DockerCon 2016: Docker nails iterative open source development

Yesterday DockerCon 2016 kicked off from rainy Seattle with a brilliant keynote lead by CEO Ben Golub and CTO Solomon Hykes. Hykes talked about how Docker's goal is to make tools of mass innovation, to remove as much friction as possible from the development workflow. One such example is Docker for Mac and Windows. Anand Prasad came on stage as an "First day on the job" developer to demonstrate how Docker for Mac could help him get up and running, debugging and committing code - 10 minutes in on the new job.

As a beta user of Docker for Mac, I am really happy with how simple Docker has made this use case. With bringing Native Docker (or at least close to native) I have been able to bypass the Vagrant machine I have been using for running Docker - saving me a lot of overhead. Docker for Mac also gives me the option to run apps and throw them away when done. Great for my laptop. No more clutter with different MySQL databases in the same instance, just run the entire database in it's own container.

The big "wow" experience came with the introduction of the new built-in orchestration. It is now possible to add hosts to a cluster and deploy containers to this cluster - with as little as 3 CLI commands, with just the Docker-Engine installed. Switch out the familiar run command with service and you are all set. This cluster is secure, self-healing and load balanced out of the box. This is in many ways what Docker Swarm should have been from the start. The new orchestration tool is also a great example of the mantra to remove friction from the development process. Docker has become really good at fixing the really hard parts and hiding them behind a simple CLI.

What the keynote shows is how good Docker is at doing Iterative Open Source development out in the open. When Docker first released it was a much simpler way to use namespacing and cgroups to isolate processes from each other. Great for testing and Linux based development, making it possible to set up a reproducible application. With the containers (or building blocks) came the need for orchestration. What use is a hundred containerized apps if it is a pain to orchestrate them? Since Docker has been Open Source from day one, many problems has been addressed by others. The Fig Project (now Docker Compose) solved orchestration on the development level. Docker acquired the team behind Fig and put them in charge for development of Docker Compose.

Next up came the split of the Docker application into the Docker Engine, the Client and the Machine. The Engine is the part that runs Docker, the client talks to it via the CLI. Docker Machine lets you install the Docker-Engine on multiple hosts and controls them with the client, making deployment on remote hosts much easier. The final product to come out of last year's DockerCon was Docker Swarm. Swarm enables multiple Docker Machines to function together as a cluster.

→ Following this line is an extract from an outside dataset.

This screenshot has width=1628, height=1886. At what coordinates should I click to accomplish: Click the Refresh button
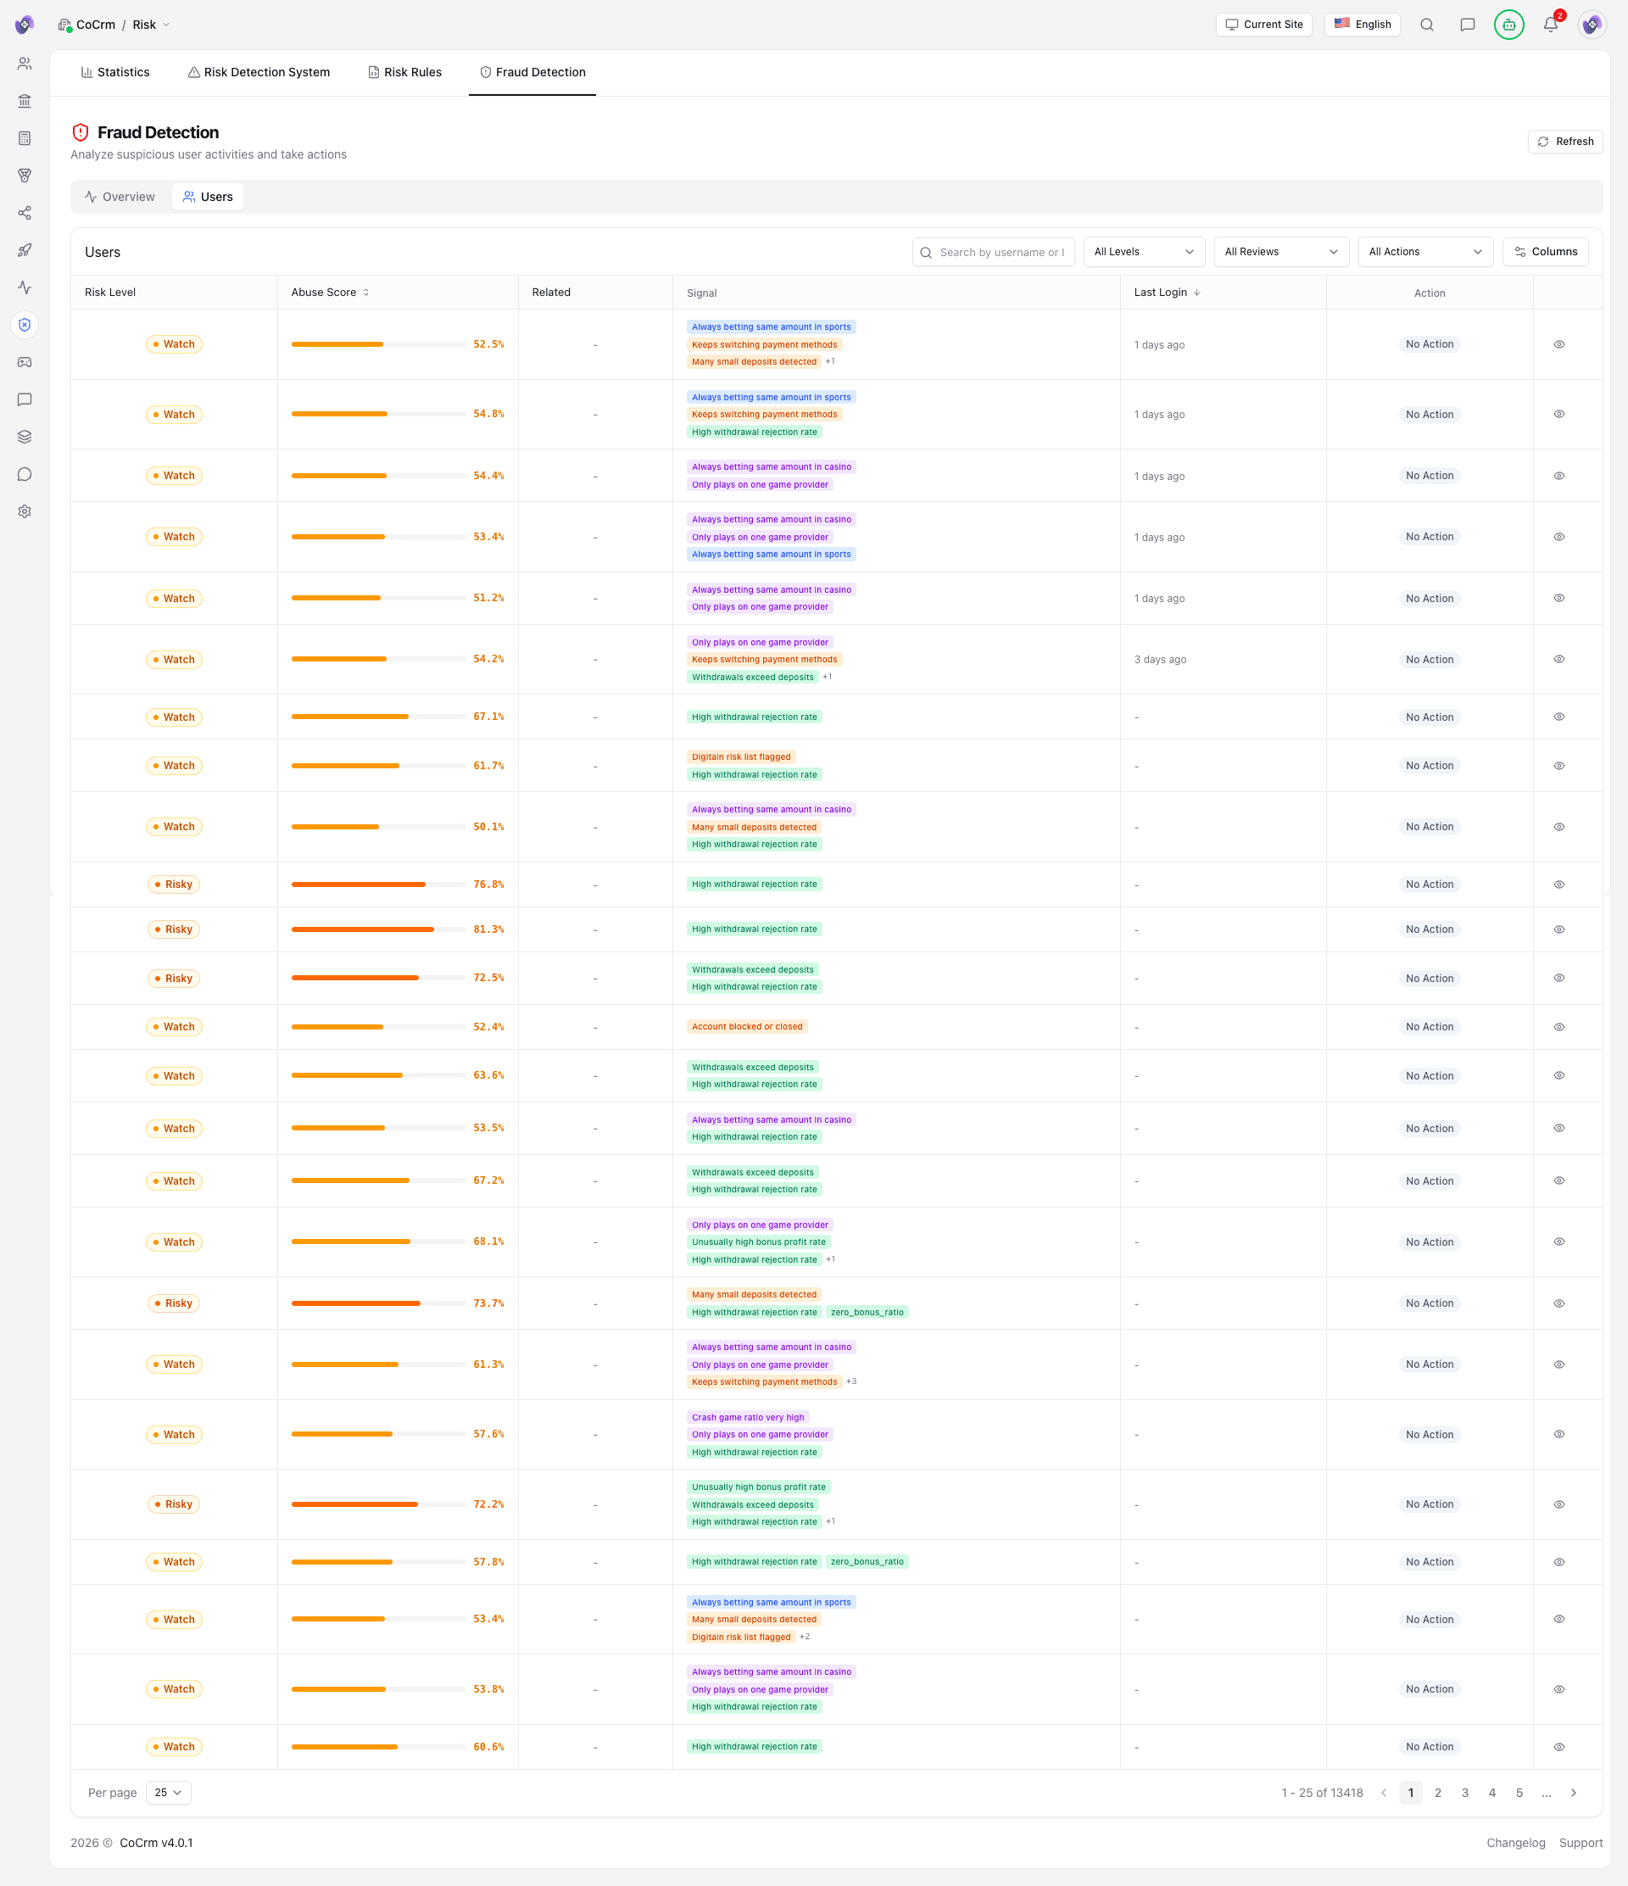click(x=1566, y=141)
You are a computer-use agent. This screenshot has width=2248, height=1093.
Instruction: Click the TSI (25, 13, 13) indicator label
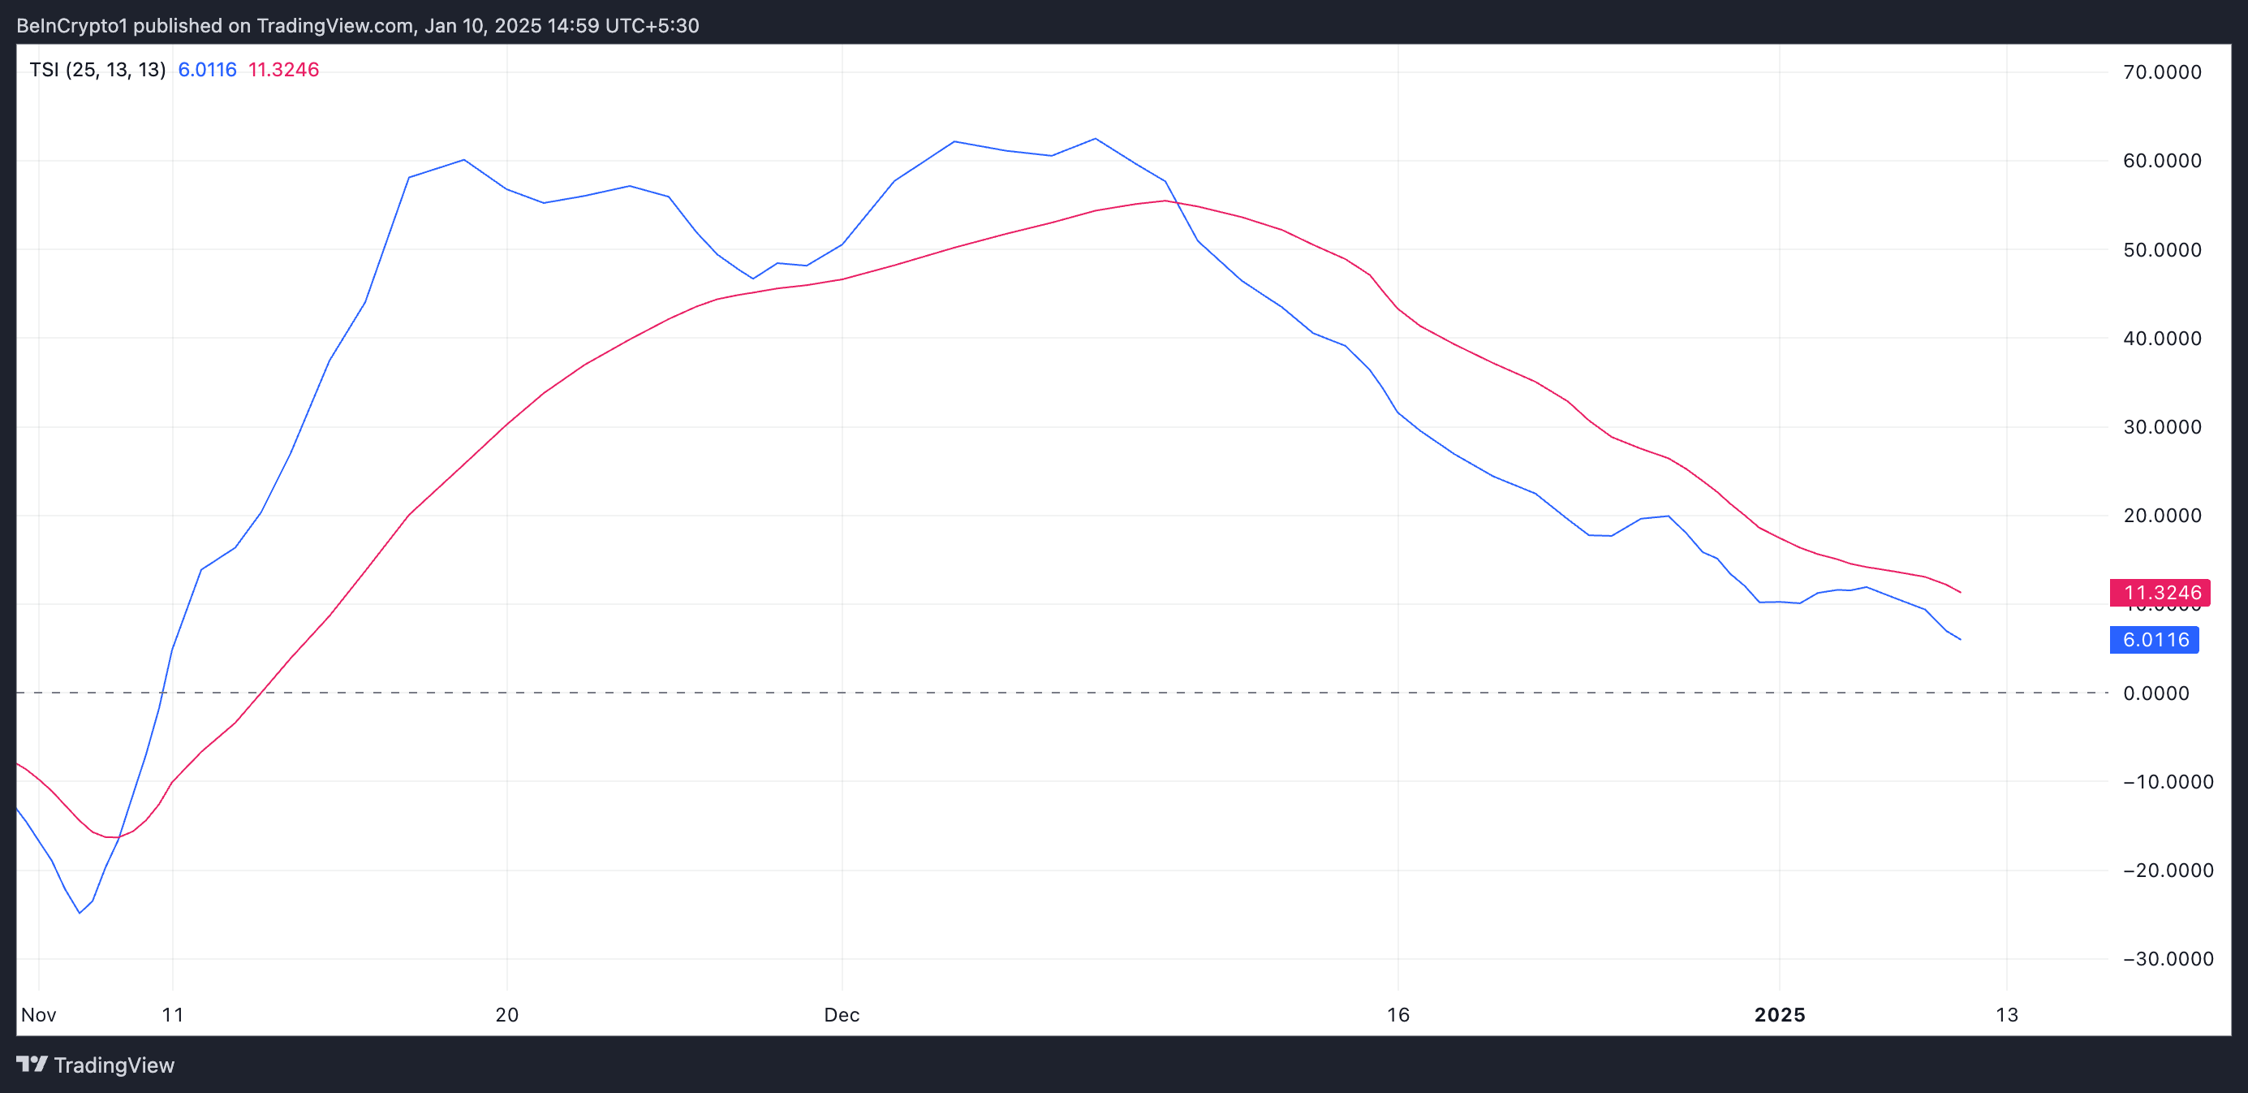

These products are results of the Docker iteration process. By attacking different challenges one at the time, Docker gives us tools that are adapted to specific needs. These tools can be built upon in the next iteration to tackle another challenge by another group of people. There would not have been a Docker-Engine or Docker-Compose without Docker itself. Docker Machine could not have been made without the Docker Engine. No Machine, no Swarm. Without Swarm? Certainly no Docker-Cloud.